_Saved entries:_
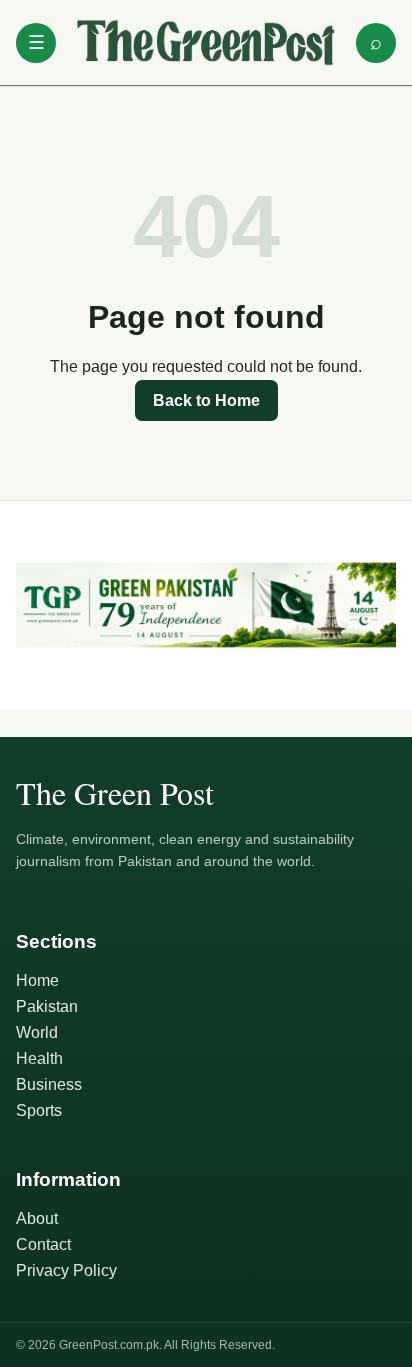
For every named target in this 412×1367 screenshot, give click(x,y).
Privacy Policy (66, 1270)
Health (39, 1058)
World (37, 1032)
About (37, 1218)
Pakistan (47, 1006)
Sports (39, 1110)
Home (37, 980)
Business (49, 1084)
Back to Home (206, 400)
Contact (43, 1244)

_Directions for this task:_
Give all the entries again exactly, dropping each picture.

_Response area:_
For every named target in this 412×1367 screenshot, give click(x,y).
Privacy Policy (66, 1270)
Health (39, 1058)
World (37, 1032)
About (37, 1218)
Pakistan (47, 1006)
Sports (39, 1110)
Home (37, 980)
Business (49, 1084)
Back to Home (206, 400)
Contact (43, 1244)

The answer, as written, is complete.